- The Washington Times - Saturday, February 17, 2007

MILAN, Italy — An Italian judge indicted 25 suspected CIA agents and a U.S. Air Force lieutenant colonel yesterday in the purported kidnapping and torture of an Egyptian cleric who had been under investigation for recruiting Islamist fighters.

The indictment paves the way for Italy to try the Americans, along with five Italians, in June in the first criminal trial over the CIA’s extraordinary rendition program.

But prosecutors think that many of the American names in the indictment are aliases, and even if Italy requests the Americans’ extradition — a move that would strain U.S.-Italian relations — it is unlikely that the agents, who have all left Italy, would be turned over for prosecution.
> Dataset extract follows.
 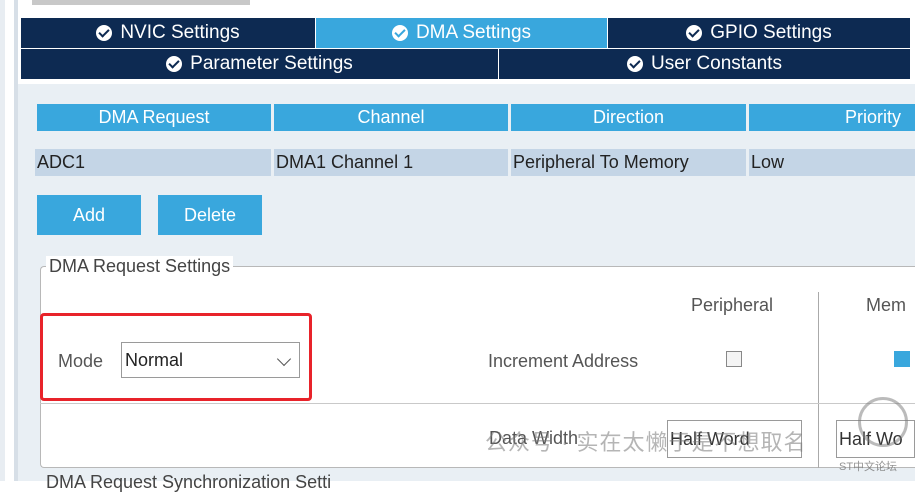 I want to click on cell-channel: DMA1 Channel 1, so click(x=391, y=162).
All the U.S. agents have court-appointed attorneys, who say they have had no contact with their clients. In Italy, defendants can be tried in absentia.
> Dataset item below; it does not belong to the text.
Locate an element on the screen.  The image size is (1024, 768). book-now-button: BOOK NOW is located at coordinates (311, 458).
The CIA did not comment yesterday on the case, which has put an uncomfortable spotlight on intelligence operations and increased U.S.-European disagreement over combating terrorism.
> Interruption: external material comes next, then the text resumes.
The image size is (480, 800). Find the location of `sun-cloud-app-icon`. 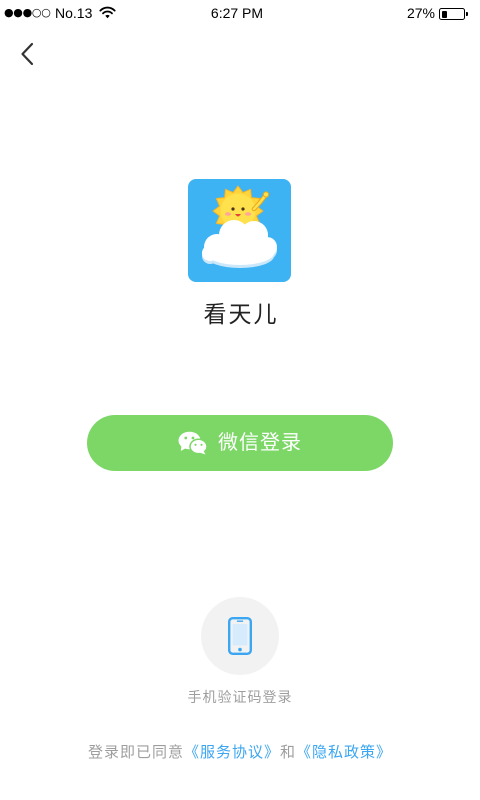

sun-cloud-app-icon is located at coordinates (240, 226).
Prosecutors say five Italian intelligence officials worked with the Americans to abduct Osama Moustafa Hassan Nasr from a Milan street on Feb. 17, 2003.

Mr. Nasr was purportedly taken to the Aviano Air Base near Venice and then flown to the Ramstein Air Base in southern Germany and onward to Egypt, where he was held for four years and, his attorney said, tortured. He was freed earlier this week by an Egyptian court that ruled his detention was “unfounded.”

The Swiss government this week approved prosecutors’ plans to investigate the flight that purportedly took Mr. Nasr over Swiss airspace from Italy to Germany. And a German prosecutor recently issued arrest warrants for 13 persons in connection with the purported CIA-orchestrated kidnapping of a German citizen.

Italian prosecutors say the operation was a breach of their country’s sovereignty that compromised Italy’s own anti-terrorism efforts.

Mr. Nasr, who had the status of political refugee in Italy, was under investigation for terrorism-related activities at the time of his abduction, and Milan prosecutors issued a warrant for his arrest more than two years after he disappeared from Milan, while he was in Egyptian custody.

All but one of the Americans have been identified as CIA agents, including the former Milan station chief Robert Seldon Lady and former Rome station chief Jeffrey Castelli. The other is Air Force Lt. Col. Joseph L. Romano III, who was stationed at the time at Aviano.

Among the Italians indicted by Judge Caterina Interlandi was the former chief of military intelligence, Nicolo Pollari, and his former deputy, Marco Mancini. Mr. Pollari has denied any involvement by Italian intelligence.